Il Libano sta vivendo sotto lo choc dell'esplosione e tutti si chiedono quando verrà il momento della pace stabile e sicura. "Vogliamo vivere,vogliamo la pace": è la richiesta dei libanesi, costretti a rimanere nelle loro case per paura di non potervi tornare più, a causa delle esplosioni che girano da una parte all'altra del Paese.
Sul piano della politica interna, nelle fila della maggioranza antisiriana, della quale Eido era un esponente di rilievo, qualcuno avanza il sospetto che questa terza uccisione di uno dei loro deputati mira anche a ribaltare i numeri in parlamento. Di qui la rinnovata richiesta di tenere elezioni parziali per sostituire i deputati uccisi e la facile previsione che ancora una volta il presidente della Repubblica, Emile Lahoud negherà in vario modo questa possibilità.

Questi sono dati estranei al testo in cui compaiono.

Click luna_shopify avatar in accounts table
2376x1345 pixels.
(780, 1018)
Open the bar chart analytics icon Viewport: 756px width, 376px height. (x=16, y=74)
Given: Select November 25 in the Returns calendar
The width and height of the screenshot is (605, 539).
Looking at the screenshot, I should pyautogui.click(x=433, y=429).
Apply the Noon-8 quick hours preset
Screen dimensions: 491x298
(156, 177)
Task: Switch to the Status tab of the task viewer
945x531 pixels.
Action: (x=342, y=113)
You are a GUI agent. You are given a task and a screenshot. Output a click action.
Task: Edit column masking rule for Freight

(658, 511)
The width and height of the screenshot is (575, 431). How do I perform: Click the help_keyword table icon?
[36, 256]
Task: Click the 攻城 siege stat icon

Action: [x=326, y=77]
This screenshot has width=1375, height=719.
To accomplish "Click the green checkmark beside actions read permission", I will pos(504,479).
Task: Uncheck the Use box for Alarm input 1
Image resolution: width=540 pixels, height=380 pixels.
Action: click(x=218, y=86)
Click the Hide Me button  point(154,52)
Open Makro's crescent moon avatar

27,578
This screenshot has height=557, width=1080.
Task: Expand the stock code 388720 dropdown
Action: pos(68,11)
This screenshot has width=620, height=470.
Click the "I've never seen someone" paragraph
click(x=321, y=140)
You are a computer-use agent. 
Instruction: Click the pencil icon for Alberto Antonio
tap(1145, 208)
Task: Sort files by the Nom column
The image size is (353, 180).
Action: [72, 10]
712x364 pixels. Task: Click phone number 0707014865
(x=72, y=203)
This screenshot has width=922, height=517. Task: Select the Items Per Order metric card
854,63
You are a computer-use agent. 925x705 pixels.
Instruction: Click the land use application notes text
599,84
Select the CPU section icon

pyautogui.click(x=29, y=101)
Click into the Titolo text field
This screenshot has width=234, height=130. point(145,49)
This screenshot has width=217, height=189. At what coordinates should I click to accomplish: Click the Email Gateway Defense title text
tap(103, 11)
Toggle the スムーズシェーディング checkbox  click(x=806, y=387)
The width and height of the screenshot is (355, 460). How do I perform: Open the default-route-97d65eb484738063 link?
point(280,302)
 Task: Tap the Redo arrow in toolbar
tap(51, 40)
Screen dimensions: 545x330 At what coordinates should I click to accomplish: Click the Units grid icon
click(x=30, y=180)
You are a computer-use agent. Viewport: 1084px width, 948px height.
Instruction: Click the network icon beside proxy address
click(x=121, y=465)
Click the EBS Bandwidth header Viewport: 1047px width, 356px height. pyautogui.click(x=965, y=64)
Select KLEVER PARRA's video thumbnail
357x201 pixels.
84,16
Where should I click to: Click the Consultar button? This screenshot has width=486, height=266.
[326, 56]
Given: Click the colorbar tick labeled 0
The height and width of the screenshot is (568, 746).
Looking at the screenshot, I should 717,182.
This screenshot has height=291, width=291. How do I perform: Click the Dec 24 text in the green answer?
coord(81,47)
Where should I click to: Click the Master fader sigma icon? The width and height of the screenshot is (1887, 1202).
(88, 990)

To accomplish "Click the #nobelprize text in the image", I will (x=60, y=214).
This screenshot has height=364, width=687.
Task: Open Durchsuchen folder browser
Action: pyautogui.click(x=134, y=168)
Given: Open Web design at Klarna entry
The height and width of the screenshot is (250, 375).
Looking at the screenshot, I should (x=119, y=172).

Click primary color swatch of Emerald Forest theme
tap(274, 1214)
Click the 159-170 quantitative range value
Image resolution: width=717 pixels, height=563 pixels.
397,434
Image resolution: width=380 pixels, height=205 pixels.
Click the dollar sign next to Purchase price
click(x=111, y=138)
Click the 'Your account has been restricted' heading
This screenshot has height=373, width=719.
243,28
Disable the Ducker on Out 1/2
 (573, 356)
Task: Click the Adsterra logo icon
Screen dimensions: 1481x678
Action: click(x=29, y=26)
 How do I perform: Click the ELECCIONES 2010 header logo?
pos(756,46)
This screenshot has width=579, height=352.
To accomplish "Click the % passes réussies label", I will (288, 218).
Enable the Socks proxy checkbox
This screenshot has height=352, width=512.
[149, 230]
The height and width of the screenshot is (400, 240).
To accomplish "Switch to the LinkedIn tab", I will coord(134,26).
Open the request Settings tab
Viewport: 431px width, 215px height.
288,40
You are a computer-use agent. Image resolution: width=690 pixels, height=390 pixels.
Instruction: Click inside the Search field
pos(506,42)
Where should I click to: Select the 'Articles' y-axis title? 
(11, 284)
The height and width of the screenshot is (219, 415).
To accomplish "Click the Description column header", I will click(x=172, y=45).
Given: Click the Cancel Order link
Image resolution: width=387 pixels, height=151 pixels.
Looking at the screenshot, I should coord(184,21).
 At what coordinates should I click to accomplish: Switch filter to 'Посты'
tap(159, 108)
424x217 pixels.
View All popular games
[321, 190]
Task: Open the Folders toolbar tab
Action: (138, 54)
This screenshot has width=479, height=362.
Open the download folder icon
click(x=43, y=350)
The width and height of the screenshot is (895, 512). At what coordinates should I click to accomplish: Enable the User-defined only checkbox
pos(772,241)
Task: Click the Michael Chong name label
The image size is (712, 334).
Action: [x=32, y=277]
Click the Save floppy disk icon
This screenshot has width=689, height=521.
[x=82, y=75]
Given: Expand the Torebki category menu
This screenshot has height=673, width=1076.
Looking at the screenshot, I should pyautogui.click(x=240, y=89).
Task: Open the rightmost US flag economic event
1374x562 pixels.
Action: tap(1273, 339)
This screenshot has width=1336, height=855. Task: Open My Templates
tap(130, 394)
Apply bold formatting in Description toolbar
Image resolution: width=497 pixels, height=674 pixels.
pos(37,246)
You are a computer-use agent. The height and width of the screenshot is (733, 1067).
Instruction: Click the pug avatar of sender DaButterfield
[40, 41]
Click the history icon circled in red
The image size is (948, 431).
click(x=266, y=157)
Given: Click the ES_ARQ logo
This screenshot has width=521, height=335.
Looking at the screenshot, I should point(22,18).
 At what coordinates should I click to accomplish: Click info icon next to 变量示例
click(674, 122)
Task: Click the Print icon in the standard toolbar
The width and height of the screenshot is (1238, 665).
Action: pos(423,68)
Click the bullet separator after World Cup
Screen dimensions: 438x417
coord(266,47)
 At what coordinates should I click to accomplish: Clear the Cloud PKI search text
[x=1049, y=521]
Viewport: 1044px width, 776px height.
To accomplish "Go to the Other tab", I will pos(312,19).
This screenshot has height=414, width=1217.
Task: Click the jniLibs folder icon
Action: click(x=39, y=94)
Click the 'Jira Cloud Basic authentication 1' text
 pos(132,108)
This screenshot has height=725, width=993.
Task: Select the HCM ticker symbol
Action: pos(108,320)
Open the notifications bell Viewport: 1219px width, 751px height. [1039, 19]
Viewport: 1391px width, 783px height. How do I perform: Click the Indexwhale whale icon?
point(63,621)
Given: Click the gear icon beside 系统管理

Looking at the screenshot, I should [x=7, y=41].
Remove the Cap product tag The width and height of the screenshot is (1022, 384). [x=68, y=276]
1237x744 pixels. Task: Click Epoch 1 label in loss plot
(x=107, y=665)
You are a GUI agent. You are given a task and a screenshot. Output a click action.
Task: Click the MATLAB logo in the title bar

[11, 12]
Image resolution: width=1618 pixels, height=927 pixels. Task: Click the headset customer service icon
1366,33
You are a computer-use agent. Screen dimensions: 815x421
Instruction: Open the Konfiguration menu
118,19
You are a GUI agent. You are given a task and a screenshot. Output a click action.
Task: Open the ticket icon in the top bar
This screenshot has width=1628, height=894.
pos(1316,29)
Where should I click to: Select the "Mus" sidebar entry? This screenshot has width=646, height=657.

Il primo ministro Fouad Siniora ha chiesto una riunione urgente del consiglio della Lega araba “perché assuma le sue responsabilità di fronte al Libano”. La riunione dovrebbe tenersi domani. Lo stesso Siniora ha anche chiesto che la Commissione d’inchiesta dell’Onu che sta indagando sull’assassinio dell’ex premier Rafic Hariri, estenda il suo lavoro anche all’omicidio di Eido. Alla stessa Lega, i deputati del “14 marzo”, il gruppo al quale apparteneva il parlamentare ucciso, chiedono una presa di posizione contro la Siria, accusata di essere il mandante della catena di attentati che mirano a distruggere il Libano.
Damasco, che naturalmente nega ogni addebito, diffonde oggi una presa di posizione ufficiale contro l’inviato speciale dell’Onu, Terje Roed-Larsen, che nel suo rapporto al Consiglio di sicurezza ha denunciato il traffico di armi che passa lungo il confine tra Siria e Libano e che, secondo il governo di Beirut, serve anche a dare sostegno a Hezbollah ed a gruppi di terroristi, come Fatah al-Islam. Una nota che l’agenzia Sana attribuisce ad una fonte ufficiale del Ministero degli esteri nega la verità delle accuse, “che accolgono in pieno ciò che Israele mette in giro allo scopo di danneggiare le relazione siro-libanesi”.